Terminado o filme, vamos aos shows, no saguão do cinema. Quinta vez dos Retrofoguetes em Aracaju, então nem há muito o que comentar porque foi, como sempre, sensacional. O som não era a sétima maravilha do mundo mas estava ok, bem melhor do que na noite do Cidadão Instigado. Não havia palco, e não fez a menor falta. Iluminação especial, gelo seco, efeitos pirotécnicos ? Porra nenhuma, o povo queria era música de qualidade, e teve. Alto astral total - CH e Rex fornecendo o colchão pra lá de competente para a perfomance costumeiramente arrasadora de Morotó Slim, e com direito a sacadas geniais ao microfone – o mote do “encontro de trios” que usei no início desse texto, por exemplo, foi idéia de Rex, sempre com algo inteligente e bem humorado a dizer. A melhor da noite, no entanto, foi a que dizia que banda instrumental queria dizer muita nota (musical), pouca nota (dinheiro) e ninguém nota. Impossível não notar os Retrofoguetes. Ao final da apresentação dos caras Fabinho da Snooze me fala que “ficou difícil pra Pata de Elefante superar isso”, no que eu concordei em parte, já que botava fé no talento dos caras.
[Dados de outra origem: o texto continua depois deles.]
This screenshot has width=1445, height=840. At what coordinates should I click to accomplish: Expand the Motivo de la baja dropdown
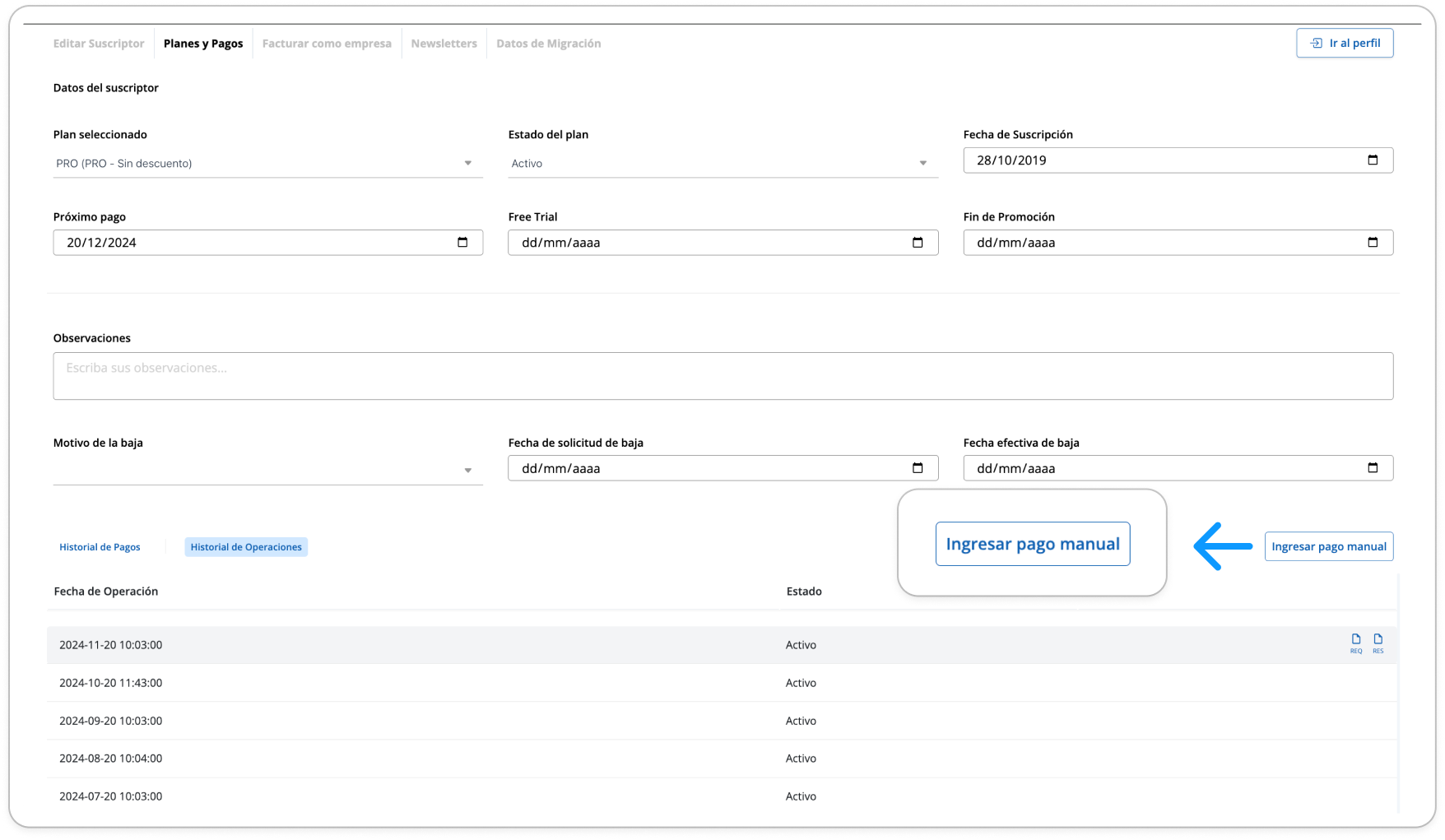click(267, 471)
E o talento dos caras é algo sobrenatural. É o tipo de coisa que não tem jeito, a pessoa nasce com o dom, não é possível aquele nível de qualidade vir só do aprendizado acadêmico. Simplesmente destruíram tudo, deixaram o público de quatro com seu som ao mesmo tempo “duro”, “hard rock”, e melódico, com uma sonoridade totalmente calcada nos anos 60 e 70 porém sem soar datado. Retrô, mas dialogando com o que de melhor se faz hoje em dia. Pesado porém suingado. Rock clássico sem vocal, ou melhor, cantado pelas guitarras, magistralmente domadas e debulhadas por uma dupla de guitarristas fenomenal. Não, não são duas guitarras: no meio do show eles, baixista e guitarrista, apenas trocam de posição, e a apresentação não perde absolutamente nada em qualidade, muito pelo contrário: é enriquecida pela diferença de estilos, já que um se baseia mais nos solos e o outro mais na levada, nos riffs. Matador. Ouvi de muita gente que aquele tinha sido o melhor show de sua vida, e os entendo perfeitamente, pois foi exatamente esta a impressão com a qual saí do cinemark naquela madrugada, com o dia prestes a amanhecer.
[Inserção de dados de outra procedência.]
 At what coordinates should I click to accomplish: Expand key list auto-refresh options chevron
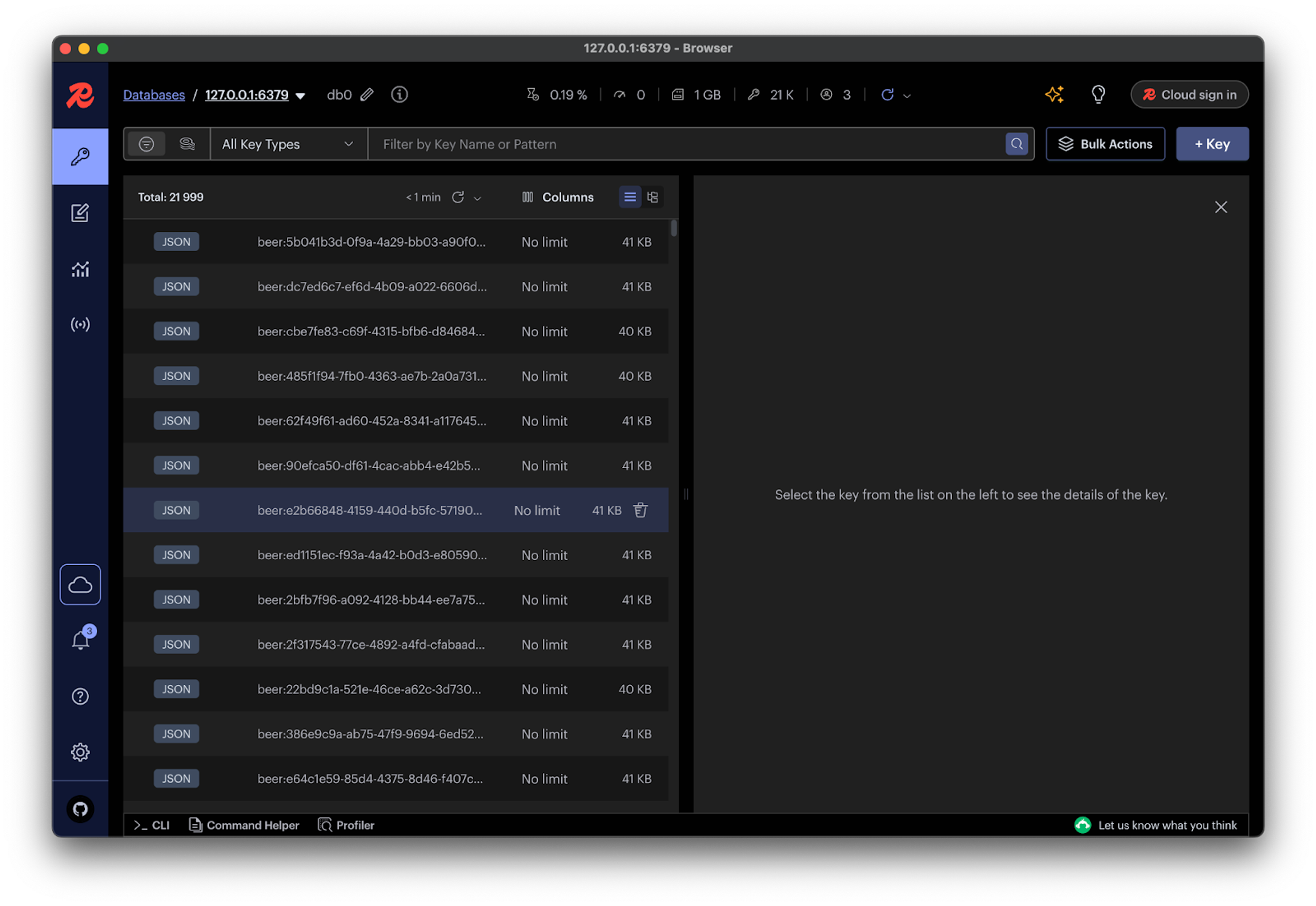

E saí porque estava a fim de bater o velho rango regado a gorduras e bactérias e dormir, porque se quisesse ficar ainda tinha mais rock rolando. Depois do show da Pata (que teve bis, por insistência do público), começou uma grande jam envolvendo eles, integrantes do Retrofoguetes e nosso “blues hero” Julico, da Baggios, que precisou ser praticamente arrastado ao palco para vencer a timidez mas, como sempre, arrasou. “24 Hour party people”, “A Festa nunca termina”. Só terminou quando a cerveja, finalmente, acabou – e foram cerca de 800 latinhas, segundo o produtor Roberto Nunes.

Roberto Nunes que, aliás, está de passagem comprada, só de ida, para São Paulo. Diz ele que pretende seguir tocando a Sessão Notívagos e a Virada Cinematográfica de lá, mas eu particularmente acho difícil. Hora de dizer que o único ponto fraco da noite foi o público aquém do esperado, em termos de quantidade (porque em qualidade estava ok, vibrante e participativo). A verdade é que a Sessão Notívagos é uma idéia sensacional porém muito difícil de se sustentar financeiramente sem patrocínio, no formato em que se apresenta.

Se acabar, vai fazer muita falta.

por Adelvan Kenobi

2 comentários:

Rodrigo Amaral disse...

Uma pena essa mudança do produtor para SP. Também acho que manter esse projeto remotamente vai ser bem complicado, a não ser que seja num esquema em outros moldes. Tomara que dê certo!

Em todo caso, andei afastado da cidade e da cena por uns anos, mas o que percebo é que as coisas estão melhorando. Tem muito mais gente correndo atrás de fazer as coisas acontecerem sem necessariamente esperar ajuda do poder público. Ainda assim, acho que falta um pouco mais de empreendedores na cena. Um pouquinho de capitalismo na medida certa não mata ninguém.

Mas isso seria assunto pra um post inteiro. Como prefiro não falar do que não conheço direito, fico por aqui. Abraço!

Adelvan disse...

Capitalismo sem consumidor não existe. Acho que o grande nó ainda é este: como formar público suficiente para viabilizar este tipo de evento em Aracaju. É tipo a esfinge: "decifra-me ou te devoro". Eu, particularmente, não sei a resposta.